Using bindings is actually about 2x slower than not using bindings. We may want to be a bit careful how we go about defining dynamic vars then.

Method 5 - Methods as constants

If we say that non-dynamic vars will never change, why not just load their contents as constants via the bytecode "LOAD_CONST"?

(defn with-const-test [highend]
    (loop [x 0]
        (if (< x highend)
            (recur ((py.bytecode/LOAD_CONST (fn [i] (py.bytecode/BINARY_ADD i 1))) x)))))

(print "with-const-test")

(time (dotimes [x interations] (with-const-test highend)))

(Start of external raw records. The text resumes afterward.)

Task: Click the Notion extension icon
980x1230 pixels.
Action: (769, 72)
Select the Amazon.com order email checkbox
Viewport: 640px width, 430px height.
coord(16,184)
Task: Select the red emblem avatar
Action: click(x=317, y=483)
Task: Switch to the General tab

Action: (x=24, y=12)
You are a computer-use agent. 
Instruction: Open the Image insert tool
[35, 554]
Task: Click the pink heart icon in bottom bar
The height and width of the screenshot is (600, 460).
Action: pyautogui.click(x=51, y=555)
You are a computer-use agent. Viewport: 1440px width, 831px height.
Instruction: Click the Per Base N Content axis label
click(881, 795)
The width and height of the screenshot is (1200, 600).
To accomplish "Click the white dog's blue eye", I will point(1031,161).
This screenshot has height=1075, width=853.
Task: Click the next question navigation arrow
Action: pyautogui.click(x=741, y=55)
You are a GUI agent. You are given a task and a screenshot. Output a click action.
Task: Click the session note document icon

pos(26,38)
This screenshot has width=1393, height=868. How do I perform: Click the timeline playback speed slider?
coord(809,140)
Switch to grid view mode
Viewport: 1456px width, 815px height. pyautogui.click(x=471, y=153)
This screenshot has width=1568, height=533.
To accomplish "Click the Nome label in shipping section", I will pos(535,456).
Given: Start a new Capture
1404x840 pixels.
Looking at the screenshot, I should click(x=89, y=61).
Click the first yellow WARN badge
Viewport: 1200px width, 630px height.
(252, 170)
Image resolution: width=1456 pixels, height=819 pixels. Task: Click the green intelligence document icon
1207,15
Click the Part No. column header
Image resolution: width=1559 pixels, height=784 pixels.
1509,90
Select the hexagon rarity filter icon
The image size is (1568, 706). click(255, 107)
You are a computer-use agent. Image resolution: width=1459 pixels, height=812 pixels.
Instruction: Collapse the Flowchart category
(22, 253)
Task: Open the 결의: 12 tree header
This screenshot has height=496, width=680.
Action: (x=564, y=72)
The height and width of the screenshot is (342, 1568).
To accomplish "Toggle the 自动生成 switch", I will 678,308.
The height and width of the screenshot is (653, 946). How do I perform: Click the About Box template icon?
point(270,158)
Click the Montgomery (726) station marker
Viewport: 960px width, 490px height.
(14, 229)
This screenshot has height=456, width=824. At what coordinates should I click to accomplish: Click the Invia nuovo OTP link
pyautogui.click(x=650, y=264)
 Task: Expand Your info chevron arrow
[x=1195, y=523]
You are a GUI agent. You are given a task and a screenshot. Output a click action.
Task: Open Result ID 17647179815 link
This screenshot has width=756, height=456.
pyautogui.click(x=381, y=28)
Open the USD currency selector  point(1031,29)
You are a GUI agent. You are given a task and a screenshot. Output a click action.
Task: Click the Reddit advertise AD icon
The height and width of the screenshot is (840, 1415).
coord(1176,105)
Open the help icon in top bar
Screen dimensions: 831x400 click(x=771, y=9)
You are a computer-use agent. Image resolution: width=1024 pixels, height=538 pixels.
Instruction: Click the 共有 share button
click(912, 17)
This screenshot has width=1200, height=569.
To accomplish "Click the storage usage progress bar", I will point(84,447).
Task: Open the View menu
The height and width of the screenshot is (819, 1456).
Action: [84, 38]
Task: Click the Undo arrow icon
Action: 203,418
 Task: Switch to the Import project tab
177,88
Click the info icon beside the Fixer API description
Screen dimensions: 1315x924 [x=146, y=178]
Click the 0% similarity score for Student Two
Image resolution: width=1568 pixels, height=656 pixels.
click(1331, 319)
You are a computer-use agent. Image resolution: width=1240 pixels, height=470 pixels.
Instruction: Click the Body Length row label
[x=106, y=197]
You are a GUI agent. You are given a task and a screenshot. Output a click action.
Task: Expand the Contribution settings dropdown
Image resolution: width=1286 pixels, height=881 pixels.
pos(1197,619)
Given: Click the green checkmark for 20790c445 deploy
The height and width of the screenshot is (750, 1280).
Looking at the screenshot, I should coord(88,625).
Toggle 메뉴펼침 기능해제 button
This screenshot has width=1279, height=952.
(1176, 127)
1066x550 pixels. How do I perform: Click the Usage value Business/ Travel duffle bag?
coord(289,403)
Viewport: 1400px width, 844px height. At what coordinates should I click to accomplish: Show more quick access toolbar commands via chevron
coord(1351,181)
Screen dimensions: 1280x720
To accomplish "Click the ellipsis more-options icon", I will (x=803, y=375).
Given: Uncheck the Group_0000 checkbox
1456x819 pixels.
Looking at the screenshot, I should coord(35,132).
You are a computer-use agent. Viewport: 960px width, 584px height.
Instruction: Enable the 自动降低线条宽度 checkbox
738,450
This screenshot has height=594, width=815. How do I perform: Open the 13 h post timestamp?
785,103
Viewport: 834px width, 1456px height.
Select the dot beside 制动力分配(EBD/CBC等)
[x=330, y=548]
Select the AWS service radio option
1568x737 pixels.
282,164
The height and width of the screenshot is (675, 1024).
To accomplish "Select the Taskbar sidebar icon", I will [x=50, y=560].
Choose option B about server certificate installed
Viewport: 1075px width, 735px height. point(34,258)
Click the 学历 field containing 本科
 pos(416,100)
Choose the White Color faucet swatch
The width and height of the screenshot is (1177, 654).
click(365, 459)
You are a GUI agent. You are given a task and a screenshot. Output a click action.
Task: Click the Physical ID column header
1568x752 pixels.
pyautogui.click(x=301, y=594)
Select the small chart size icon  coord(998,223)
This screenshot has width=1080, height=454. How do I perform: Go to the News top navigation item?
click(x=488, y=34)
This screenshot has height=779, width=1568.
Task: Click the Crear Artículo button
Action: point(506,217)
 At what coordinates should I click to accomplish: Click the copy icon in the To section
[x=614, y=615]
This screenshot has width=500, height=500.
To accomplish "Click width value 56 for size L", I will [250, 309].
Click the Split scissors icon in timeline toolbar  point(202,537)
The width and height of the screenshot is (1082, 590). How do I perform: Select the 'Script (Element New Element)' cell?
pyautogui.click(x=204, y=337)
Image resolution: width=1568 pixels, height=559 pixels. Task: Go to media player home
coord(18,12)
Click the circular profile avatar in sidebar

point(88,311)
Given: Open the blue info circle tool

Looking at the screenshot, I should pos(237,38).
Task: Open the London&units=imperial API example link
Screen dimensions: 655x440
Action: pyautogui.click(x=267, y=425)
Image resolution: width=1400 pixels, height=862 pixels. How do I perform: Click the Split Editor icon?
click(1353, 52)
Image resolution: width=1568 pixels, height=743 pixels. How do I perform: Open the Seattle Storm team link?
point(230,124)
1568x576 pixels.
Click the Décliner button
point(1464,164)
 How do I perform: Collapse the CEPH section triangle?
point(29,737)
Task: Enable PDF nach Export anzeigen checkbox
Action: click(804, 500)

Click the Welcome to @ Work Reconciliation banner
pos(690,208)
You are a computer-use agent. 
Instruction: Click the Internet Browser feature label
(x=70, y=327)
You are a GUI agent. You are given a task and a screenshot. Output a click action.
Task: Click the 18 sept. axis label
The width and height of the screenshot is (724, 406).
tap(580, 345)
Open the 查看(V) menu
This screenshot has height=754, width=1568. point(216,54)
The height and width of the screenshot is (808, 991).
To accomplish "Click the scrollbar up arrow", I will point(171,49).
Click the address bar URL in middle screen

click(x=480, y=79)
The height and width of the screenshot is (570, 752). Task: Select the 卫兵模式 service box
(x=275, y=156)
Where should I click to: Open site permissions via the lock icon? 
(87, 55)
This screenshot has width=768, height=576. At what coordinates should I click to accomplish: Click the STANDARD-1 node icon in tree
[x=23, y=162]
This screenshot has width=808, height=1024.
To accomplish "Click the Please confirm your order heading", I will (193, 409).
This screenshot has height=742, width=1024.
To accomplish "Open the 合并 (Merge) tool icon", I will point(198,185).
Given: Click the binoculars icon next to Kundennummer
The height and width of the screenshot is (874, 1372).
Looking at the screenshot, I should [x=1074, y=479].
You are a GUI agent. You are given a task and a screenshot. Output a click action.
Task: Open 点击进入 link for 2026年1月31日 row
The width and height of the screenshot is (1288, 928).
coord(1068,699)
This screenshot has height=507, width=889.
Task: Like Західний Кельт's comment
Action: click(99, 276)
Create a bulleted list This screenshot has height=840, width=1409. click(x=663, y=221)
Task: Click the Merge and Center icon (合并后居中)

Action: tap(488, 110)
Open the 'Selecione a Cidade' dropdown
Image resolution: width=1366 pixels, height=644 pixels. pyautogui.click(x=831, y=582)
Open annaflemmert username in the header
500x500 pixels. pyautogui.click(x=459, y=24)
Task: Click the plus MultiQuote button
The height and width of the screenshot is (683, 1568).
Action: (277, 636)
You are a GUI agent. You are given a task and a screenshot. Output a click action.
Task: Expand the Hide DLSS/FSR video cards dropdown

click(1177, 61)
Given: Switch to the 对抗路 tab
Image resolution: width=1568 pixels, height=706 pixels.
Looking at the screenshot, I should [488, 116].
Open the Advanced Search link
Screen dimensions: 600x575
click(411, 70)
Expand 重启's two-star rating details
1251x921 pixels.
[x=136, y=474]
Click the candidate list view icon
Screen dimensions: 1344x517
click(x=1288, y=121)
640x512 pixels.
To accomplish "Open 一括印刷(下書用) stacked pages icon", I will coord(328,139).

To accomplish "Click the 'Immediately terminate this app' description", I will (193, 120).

Result: 6053.23505402 msecs

Not much faster at all

Method 6 - Inlined functions
Finally, let's try to simply inline the call as a direct call to the bytecode BINARY_ADD

(defn with-inline-test [highend]
    (loop [x 0]
        (if (< x highend)
            (recur (py.bytecode/BINARY_ADD x 1)))))

(print "with-inline-test")

(time (dotimes [x interations] (with-inline-test highend)))

Result: 6048.96688461 msecs

Once again, practically no difference.

So why are some of the results so similar. Well first of all, I performed these benchmarks on PyPy. PyPy implements a tracing JIT, and by design tracing JITs tend to unroll loops and inline code. So, if the JIT automatically inlines all function calls, there's not much use inlining them ourselves.

What is the takeaway from this then? Quite simply, static vars should be handled as global variable, and dynamic vars should be boxed. The compiler rules will then be defined thusly:

1) any vars not marked as {:dynamic true} are considered static. They cannot be redefined (the compiler will try to enforce this), and cannot have bindings applied to them.
2) any vars marked as {:dynamic true} are considered dynamic. They can be redefined, and in general, will be about 30% slower than static vars. Once bindings are applied they will be over 100% slower than static vars

When compiling code the compiler will attempt to resolve symbols in this order:

1) the compiler will check to see if the symbol is a bytecode
2) the compiler will look for a global, if the global is found, and is not a var, a standard LOAD_GLOBAL will be used. If it is a var, the var will be loaded with LOAD_GLOBAL, then a LOAD_ATTR "deref" will be called on the var.
3) if no global is found, and the symbol is not a special form, an error will be thrown.